Accessibility

Font Size

100% 150% 200%

Background Colour

Default Contrast
Close Reset

Following the launch of trove.scot in February 2025 we are now planning the retiral of some of our webservices. Canmore will be switched off on 24th June 2025. Information about the closure can be found on the HES website: Retiral of HES web services | Historic Environment Scotland

Accessing Scotland's Past Project

Event ID 562363

Category Descriptive Accounts

Type Accessing Scotland's Past Project

Permalink http://canmore.org.uk/event/562363

Swinton Parish Church was built after 1100, but of this early church only fragments of the east, south and west walls can still be identified amongst the later fabric.

The church was first significantly altered in 1593, and it is thought that the pulpit was moved at this time to its present location in the south wall.

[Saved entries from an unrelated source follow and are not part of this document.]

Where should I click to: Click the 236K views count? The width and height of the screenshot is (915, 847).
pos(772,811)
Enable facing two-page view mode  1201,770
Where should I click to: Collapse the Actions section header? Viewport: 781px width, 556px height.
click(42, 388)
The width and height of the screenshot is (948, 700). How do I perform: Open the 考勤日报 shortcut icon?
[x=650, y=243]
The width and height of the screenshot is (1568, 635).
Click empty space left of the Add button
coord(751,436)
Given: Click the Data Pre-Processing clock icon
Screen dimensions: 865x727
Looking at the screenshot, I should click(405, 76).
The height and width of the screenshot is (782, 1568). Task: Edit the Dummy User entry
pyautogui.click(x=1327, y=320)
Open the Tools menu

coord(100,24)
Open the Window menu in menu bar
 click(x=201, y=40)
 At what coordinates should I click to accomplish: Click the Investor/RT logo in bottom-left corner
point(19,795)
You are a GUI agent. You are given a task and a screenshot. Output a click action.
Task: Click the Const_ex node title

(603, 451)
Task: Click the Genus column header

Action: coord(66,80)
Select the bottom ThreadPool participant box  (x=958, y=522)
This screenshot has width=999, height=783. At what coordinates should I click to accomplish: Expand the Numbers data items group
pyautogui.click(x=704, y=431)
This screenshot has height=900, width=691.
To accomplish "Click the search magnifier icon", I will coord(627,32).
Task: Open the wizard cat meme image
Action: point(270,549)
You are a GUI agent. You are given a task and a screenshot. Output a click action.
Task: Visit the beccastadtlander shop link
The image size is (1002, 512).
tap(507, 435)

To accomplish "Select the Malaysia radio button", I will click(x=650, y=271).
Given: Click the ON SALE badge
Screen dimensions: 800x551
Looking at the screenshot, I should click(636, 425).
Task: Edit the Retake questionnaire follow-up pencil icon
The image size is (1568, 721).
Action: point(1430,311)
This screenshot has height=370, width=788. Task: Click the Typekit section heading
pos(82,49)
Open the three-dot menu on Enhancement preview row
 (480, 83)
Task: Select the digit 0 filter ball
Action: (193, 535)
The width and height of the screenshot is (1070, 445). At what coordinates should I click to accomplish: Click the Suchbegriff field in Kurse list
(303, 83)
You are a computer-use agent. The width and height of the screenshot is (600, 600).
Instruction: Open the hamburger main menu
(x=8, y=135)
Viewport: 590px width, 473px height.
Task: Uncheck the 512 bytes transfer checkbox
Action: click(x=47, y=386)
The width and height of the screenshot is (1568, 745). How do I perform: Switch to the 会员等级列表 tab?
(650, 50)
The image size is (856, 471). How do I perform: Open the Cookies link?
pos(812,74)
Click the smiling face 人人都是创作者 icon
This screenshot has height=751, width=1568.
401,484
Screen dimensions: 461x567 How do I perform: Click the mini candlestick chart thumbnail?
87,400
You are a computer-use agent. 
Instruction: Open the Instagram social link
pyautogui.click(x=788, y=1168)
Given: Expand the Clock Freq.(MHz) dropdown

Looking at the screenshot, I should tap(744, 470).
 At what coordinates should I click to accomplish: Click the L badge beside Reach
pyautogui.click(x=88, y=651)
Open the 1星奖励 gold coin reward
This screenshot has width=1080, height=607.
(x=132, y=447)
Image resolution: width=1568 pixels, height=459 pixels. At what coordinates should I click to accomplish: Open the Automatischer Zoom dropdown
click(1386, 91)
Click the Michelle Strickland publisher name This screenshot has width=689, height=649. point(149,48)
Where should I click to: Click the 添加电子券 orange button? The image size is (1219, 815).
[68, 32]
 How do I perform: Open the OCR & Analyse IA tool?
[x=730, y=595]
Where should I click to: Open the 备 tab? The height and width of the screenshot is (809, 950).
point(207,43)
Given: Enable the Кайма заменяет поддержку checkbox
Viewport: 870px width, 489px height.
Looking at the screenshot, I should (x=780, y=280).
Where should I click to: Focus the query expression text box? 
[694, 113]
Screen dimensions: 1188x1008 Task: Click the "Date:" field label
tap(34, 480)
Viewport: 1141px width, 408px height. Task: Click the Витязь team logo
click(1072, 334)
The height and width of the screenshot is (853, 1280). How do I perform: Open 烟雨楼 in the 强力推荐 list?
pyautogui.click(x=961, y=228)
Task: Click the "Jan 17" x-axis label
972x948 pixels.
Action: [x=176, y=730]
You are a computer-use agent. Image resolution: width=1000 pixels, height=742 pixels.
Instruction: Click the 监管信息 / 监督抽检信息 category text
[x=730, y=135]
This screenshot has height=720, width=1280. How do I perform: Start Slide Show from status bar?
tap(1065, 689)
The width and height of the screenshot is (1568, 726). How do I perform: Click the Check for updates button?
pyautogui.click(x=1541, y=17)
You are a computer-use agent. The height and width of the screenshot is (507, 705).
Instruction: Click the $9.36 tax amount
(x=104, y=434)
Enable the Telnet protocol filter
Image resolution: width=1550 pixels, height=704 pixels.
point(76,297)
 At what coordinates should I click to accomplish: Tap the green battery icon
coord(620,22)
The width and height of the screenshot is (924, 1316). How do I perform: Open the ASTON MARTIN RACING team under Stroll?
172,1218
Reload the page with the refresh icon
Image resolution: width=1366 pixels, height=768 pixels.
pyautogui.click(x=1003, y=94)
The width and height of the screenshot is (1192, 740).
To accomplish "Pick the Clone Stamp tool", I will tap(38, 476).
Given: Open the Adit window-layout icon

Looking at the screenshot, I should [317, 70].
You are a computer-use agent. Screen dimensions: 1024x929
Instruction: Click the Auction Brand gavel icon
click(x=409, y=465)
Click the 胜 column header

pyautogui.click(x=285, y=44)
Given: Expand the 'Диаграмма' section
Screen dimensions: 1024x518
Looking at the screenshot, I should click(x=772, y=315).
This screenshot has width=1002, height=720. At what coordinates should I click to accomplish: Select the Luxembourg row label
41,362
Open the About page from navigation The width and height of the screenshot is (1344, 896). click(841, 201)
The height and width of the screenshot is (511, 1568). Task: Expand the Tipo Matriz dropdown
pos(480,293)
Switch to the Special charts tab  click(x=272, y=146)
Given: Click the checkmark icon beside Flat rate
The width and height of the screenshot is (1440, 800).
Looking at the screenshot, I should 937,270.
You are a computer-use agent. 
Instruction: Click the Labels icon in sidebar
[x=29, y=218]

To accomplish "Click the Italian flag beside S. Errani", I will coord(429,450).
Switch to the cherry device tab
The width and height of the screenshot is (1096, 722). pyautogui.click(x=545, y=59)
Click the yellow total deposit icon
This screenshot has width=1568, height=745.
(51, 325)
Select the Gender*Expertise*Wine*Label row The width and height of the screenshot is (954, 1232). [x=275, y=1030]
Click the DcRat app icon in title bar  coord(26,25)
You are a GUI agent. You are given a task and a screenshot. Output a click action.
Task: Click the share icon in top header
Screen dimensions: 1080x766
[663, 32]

An inscription in the west porch commemorates this phase of rebuilding.

In 1782, an aisle was added. Known as the 'Feuar's Aisle', it provided seating for 25 of Swinton's feu-holders, the names of whom are recorded in an inscription within the church.

Further alterations in 1796 and 1800 were followed by major rebuilding work in 1837. The laird's loft, which allowed the local landowners, the Swintons, to sit apart from the rest of the congregation, may date from this period, though its origins may be earlier.

By the 1900s, the church was becoming increasingly dilapidated, and in 1910 the architect Sir Robert Lorimer was employed to carry out repairs. At this time, the walls were raised, the church was re-roofed and re-floored, and new fittings added.

Throughout much of its history, the church has enjoyed a close association with the Swinton family, who were the local landowners. Heraldic panels displaying the Swinton coat-of-arms, which features three boars' heads, have been built into the fabric of the walls, and within the church there is an effigy of a knight named Sir Alan Swinton. This is said to be twelfth century in origin, but stylistic details suggest a later, sixteenth- or seventeenth-century date. The Swinton family continued to act as benefactors into the twentieth century, when they donated a carved wooden pulpit at the time of the 1910 restoration.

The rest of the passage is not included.